Elliott, Charles, 1792-1869
Elliot was born in County Donegal near Killybegs, Ireland. He converted from Roman Catholicism to Methodism in 1811, and in 1813 he became a licensed local preacher. When he was denied admission to the University of Dublin due to his religious beliefs, he pursued his studies privately, and in 1814 he emigrated to western Pennsylvania with his family. He served as a missionary with the Wyandot tribe for the Methodist Episcopal church in the 1820's, and this experience was documented in his book, Indian Missionary Reminiscences. Elliot's academic career included serving as professor of languages at the Methodists' Madison College in Uniontown, Pennsylvania from 1827 - 1831 and professor of biblical literature and later president of Iowa Wesleyan College. He was successful as an editor of Methodist publications, editing the Pittsburgh Conference Journal (1833 - 1848) and the Western Christian Advocate (1836 - 1848, 1852 - 1856), and the St. Louis-based Central Christian Advocate (1860 - 1864).
Considering Elliot's youthful conversion from Protestantism, it is not surprising that he called for the reformation of the Catholic church in his book, Delineation of Roman Catholicism. He even served as a missionary to Rome in hopes of initiating change. Elliot also engaged in debates over the establishment of denominational seminaries which he believed were contradictory to apostolic example. When the issue of slavery became a controversy that split the Methodist Episcopal Church, Elliot, initially, attempted to find a moderate antislavery position by endorsing gradual emancipation through the colonization of freed slaves back to Africa. He encouraged slave masters to educate their slaves in Christian principles and treat them according to such principles. While he criticized abolitionists' sweeping condemnation of the character of all slave owners, he also opposed appointing slave owners to the church's episcopacy. In 1855, Elliot published A History of the Great Secession from the Methodist Episcopal Church in which he defended the antislavery position of northern Methodists. He elaborated this position in Sinfulness of American Slavery (1850) and The Bible and Slavery (1857).

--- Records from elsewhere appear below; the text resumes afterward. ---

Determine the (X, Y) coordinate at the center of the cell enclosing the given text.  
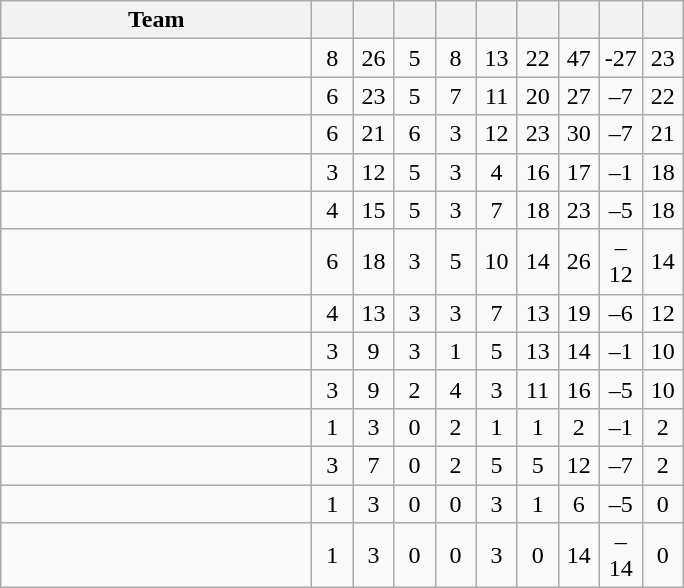
–12 (620, 262)
20 (538, 96)
–6 (620, 313)
17 (578, 172)
-27 (620, 58)
27 (578, 96)
Team (156, 20)
47 (578, 58)
19 (578, 313)
15 (374, 210)
–14 (620, 556)
30 (578, 134)
For the text-containing cell, return its midpoint in (X, Y) coordinate format. 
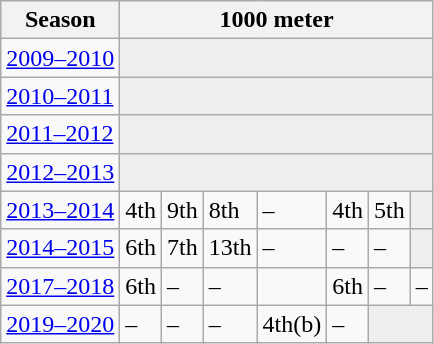
13th (230, 248)
2012–2013 (60, 172)
2009–2010 (60, 58)
8th (230, 210)
2014–2015 (60, 248)
2010–2011 (60, 96)
9th (183, 210)
Season (60, 20)
2019–2020 (60, 324)
4th(b) (292, 324)
2013–2014 (60, 210)
2011–2012 (60, 134)
7th (183, 248)
2017–2018 (60, 286)
1000 meter (277, 20)
5th (390, 210)
Provide the (X, Y) coordinate of the cell's center where the given text is located.  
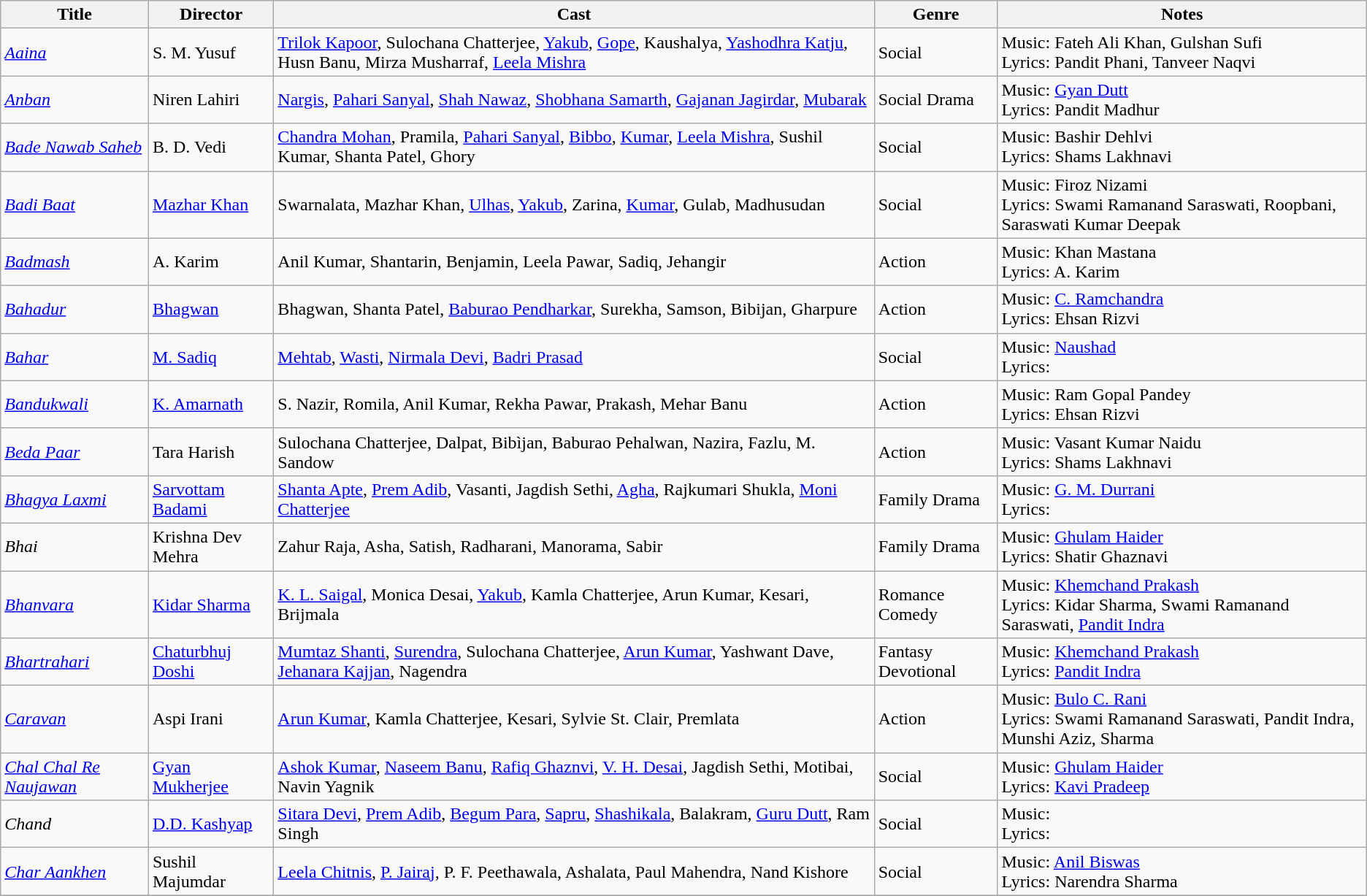
Title (74, 15)
Mazhar Khan (210, 204)
Chand (74, 824)
Bade Nawab Saheb (74, 148)
Gyan Mukherjee (210, 777)
Music: Khemchand PrakashLyrics: Pandit Indra (1182, 662)
Kidar Sharma (210, 605)
Music: Ram Gopal PandeyLyrics: Ehsan Rizvi (1182, 405)
Zahur Raja, Asha, Satish, Radharani, Manorama, Sabir (574, 546)
Mumtaz Shanti, Surendra, Sulochana Chatterjee, Arun Kumar, Yashwant Dave, Jehanara Kajjan, Nagendra (574, 662)
Sarvottam Badami (210, 499)
Music: C. RamchandraLyrics: Ehsan Rizvi (1182, 310)
K. Amarnath (210, 405)
Director (210, 15)
Cast (574, 15)
Romance Comedy (936, 605)
Sushil Majumdar (210, 872)
Music: NaushadLyrics: (1182, 356)
Bahadur (74, 310)
Bhagwan (210, 310)
S. M. Yusuf (210, 53)
Music: Khemchand PrakashLyrics: Kidar Sharma, Swami Ramanand Saraswati, Pandit Indra (1182, 605)
Music: Firoz NizamiLyrics: Swami Ramanand Saraswati, Roopbani, Saraswati Kumar Deepak (1182, 204)
Music: G. M. DurraniLyrics: (1182, 499)
Bandukwali (74, 405)
Aaina (74, 53)
Music: Khan MastanaLyrics: A. Karim (1182, 261)
Badi Baat (74, 204)
B. D. Vedi (210, 148)
Mehtab, Wasti, Nirmala Devi, Badri Prasad (574, 356)
Char Aankhen (74, 872)
A. Karim (210, 261)
Music: Lyrics: (1182, 824)
Arun Kumar, Kamla Chatterjee, Kesari, Sylvie St. Clair, Premlata (574, 719)
Music: Bashir DehlviLyrics: Shams Lakhnavi (1182, 148)
D.D. Kashyap (210, 824)
Social Drama (936, 99)
Chaturbhuj Doshi (210, 662)
Shanta Apte, Prem Adib, Vasanti, Jagdish Sethi, Agha, Rajkumari Shukla, Moni Chatterjee (574, 499)
Nargis, Pahari Sanyal, Shah Nawaz, Shobhana Samarth, Gajanan Jagirdar, Mubarak (574, 99)
Bahar (74, 356)
K. L. Saigal, Monica Desai, Yakub, Kamla Chatterjee, Arun Kumar, Kesari, Brijmala (574, 605)
Music: Anil BiswasLyrics: Narendra Sharma (1182, 872)
Badmash (74, 261)
Bhagya Laxmi (74, 499)
Aspi Irani (210, 719)
M. Sadiq (210, 356)
Tara Harish (210, 451)
Chandra Mohan, Pramila, Pahari Sanyal, Bibbo, Kumar, Leela Mishra, Sushil Kumar, Shanta Patel, Ghory (574, 148)
Music: Bulo C. RaniLyrics: Swami Ramanand Saraswati, Pandit Indra, Munshi Aziz, Sharma (1182, 719)
Bhartrahari (74, 662)
Fantasy Devotional (936, 662)
Anil Kumar, Shantarin, Benjamin, Leela Pawar, Sadiq, Jehangir (574, 261)
Beda Paar (74, 451)
Krishna Dev Mehra (210, 546)
Genre (936, 15)
Notes (1182, 15)
Sulochana Chatterjee, Dalpat, Bibìjan, Baburao Pehalwan, Nazira, Fazlu, M. Sandow (574, 451)
Music: Vasant Kumar NaiduLyrics: Shams Lakhnavi (1182, 451)
Music: Ghulam HaiderLyrics: Kavi Pradeep (1182, 777)
Trilok Kapoor, Sulochana Chatterjee, Yakub, Gope, Kaushalya, Yashodhra Katju, Husn Banu, Mirza Musharraf, Leela Mishra (574, 53)
Swarnalata, Mazhar Khan, Ulhas, Yakub, Zarina, Kumar, Gulab, Madhusudan (574, 204)
Sitara Devi, Prem Adib, Begum Para, Sapru, Shashikala, Balakram, Guru Dutt, Ram Singh (574, 824)
Leela Chitnis, P. Jairaj, P. F. Peethawala, Ashalata, Paul Mahendra, Nand Kishore (574, 872)
Bhanvara (74, 605)
Bhagwan, Shanta Patel, Baburao Pendharkar, Surekha, Samson, Bibijan, Gharpure (574, 310)
Chal Chal Re Naujawan (74, 777)
Ashok Kumar, Naseem Banu, Rafiq Ghaznvi, V. H. Desai, Jagdish Sethi, Motibai, Navin Yagnik (574, 777)
Caravan (74, 719)
Niren Lahiri (210, 99)
Music: Fateh Ali Khan, Gulshan SufiLyrics: Pandit Phani, Tanveer Naqvi (1182, 53)
Bhai (74, 546)
Anban (74, 99)
Music: Gyan DuttLyrics: Pandit Madhur (1182, 99)
S. Nazir, Romila, Anil Kumar, Rekha Pawar, Prakash, Mehar Banu (574, 405)
Music: Ghulam HaiderLyrics: Shatir Ghaznavi (1182, 546)
Provide the (X, Y) coordinate of the cell's center where the given text is located.  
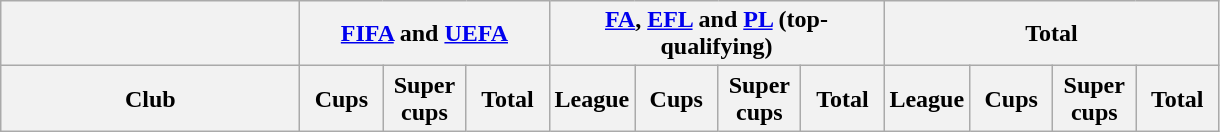
Club (150, 98)
FIFA and UEFA (424, 34)
FA, EFL and PL (top-qualifying) (716, 34)
Return the (X, Y) coordinate for the center point of the cell that contains the specified text.  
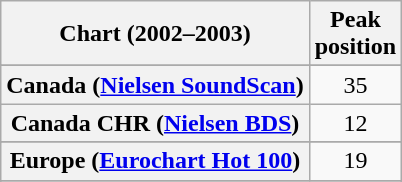
19 (355, 161)
Peakposition (355, 34)
Europe (Eurochart Hot 100) (155, 161)
Canada CHR (Nielsen BDS) (155, 123)
35 (355, 85)
Chart (2002–2003) (155, 34)
Canada (Nielsen SoundScan) (155, 85)
12 (355, 123)
From the cell containing the given text, extract its center point as [X, Y] coordinate. 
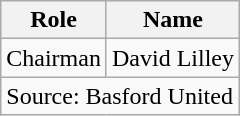
David Lilley [172, 58]
Source: Basford United [120, 96]
Chairman [54, 58]
Role [54, 20]
Name [172, 20]
Locate the cell with the specified text and output its (X, Y) center coordinate. 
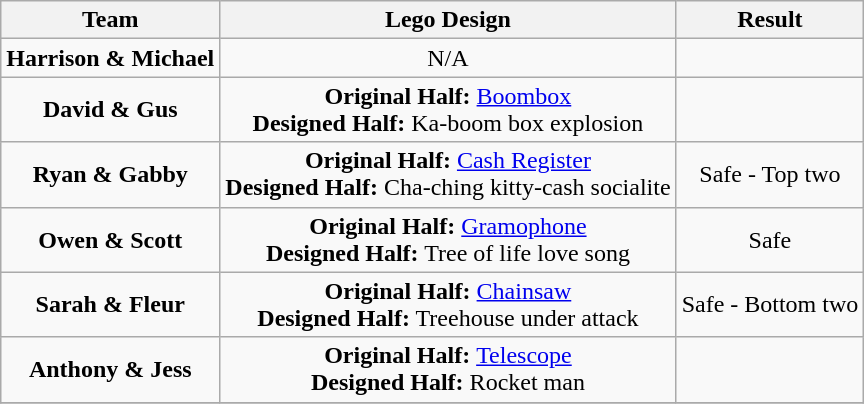
Original Half: Boombox Designed Half: Ka-boom box explosion (448, 110)
Safe - Bottom two (770, 304)
Ryan & Gabby (110, 174)
Original Half: GramophoneDesigned Half: Tree of life love song (448, 240)
Anthony & Jess (110, 370)
Sarah & Fleur (110, 304)
Lego Design (448, 20)
David & Gus (110, 110)
Harrison & Michael (110, 58)
Result (770, 20)
Owen & Scott (110, 240)
Original Half: ChainsawDesigned Half: Treehouse under attack (448, 304)
N/A (448, 58)
Safe (770, 240)
Original Half: TelescopeDesigned Half: Rocket man (448, 370)
Safe - Top two (770, 174)
Team (110, 20)
Original Half: Cash Register Designed Half: Cha-ching kitty-cash socialite (448, 174)
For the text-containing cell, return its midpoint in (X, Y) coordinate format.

The preface of Indian Missionary Reminiscences tells how the idea for the book came into being. While Elliot was a missionary at Upper Sandusky in 1822, he kept a daily journal of events. When he began editing the Pittsburgh Conference Journal, he shared some of these missionary experiences with friends in the printing office who requested that he write and publish the narratives. These narratives were then collected into the Sunday School book. The Reminiscences relate how John Steward, "the coloured man and apostle of the Wyandots" (7) dreamed that a Native American man and woman invited him to preach to their people (8). Steward ignored the invitation and became very ill. In his suffering, he prayed and promised that if he became well again, he would become a missionary to the Wyandot tribe and preach the Methodist faith. The story follows that John Steward (always referred to as the colored man) convinces the suspicious chief, Between-the-Logs, to convert to Christianity. He struggled to overcome Catholic prejudices among the Wyandot tribe and remained with the tribe for seven years before his death. The reminiscences continue to follow the history of the Wyandot tribe's conversion to Christianity (44). In August of 1822, a delegation of three chiefs attended the Marietta conference where they expressed their gratitude to the school and mission. The story of Elliot's own experiences with the Wyandot tribe begins in "Reminiscence VII" (46), and consists mostly of journal entries, arranged by date and varying from a collection of sentence fragments to lengthy descriptions. These entries concern the progress of the missionary school (78) and accounts of the young students (94). Elliot also describes the tribal life, the Wyandot language, and rituals such as marriage: "In the pagan state, marriage among the Wyandots could scarcely be said to exist. Their custom was, for a man and a woman to live together as long as one or both were agreed. But when either party was displeased with the other, or when a more desirable connection could be formed, then they parted" (111). The final reminiscence describes the "efficacy of the Gospel in commencing and completing civilization" (186). Elliot offers such proof as, "The attempts to civilize men without the aid of religion have entirely failed of success" (186).
McKivigan, John R. "Elliot, Charles." American National Biography. Vol. 7. Eds. John A. Garraty and Mark C. Carnes. New York: Oxford, 1999, 425 - 426.
Buckley, James M. A History of Methodism in the United States, 1898.
Haselmayer, Louis A. The Presidents of Iowa Wesleyan College. 1967.
Mathews, Donald G. Slavery and Methodism: A Chapter in American Morality, 1965, 1780 - 1845.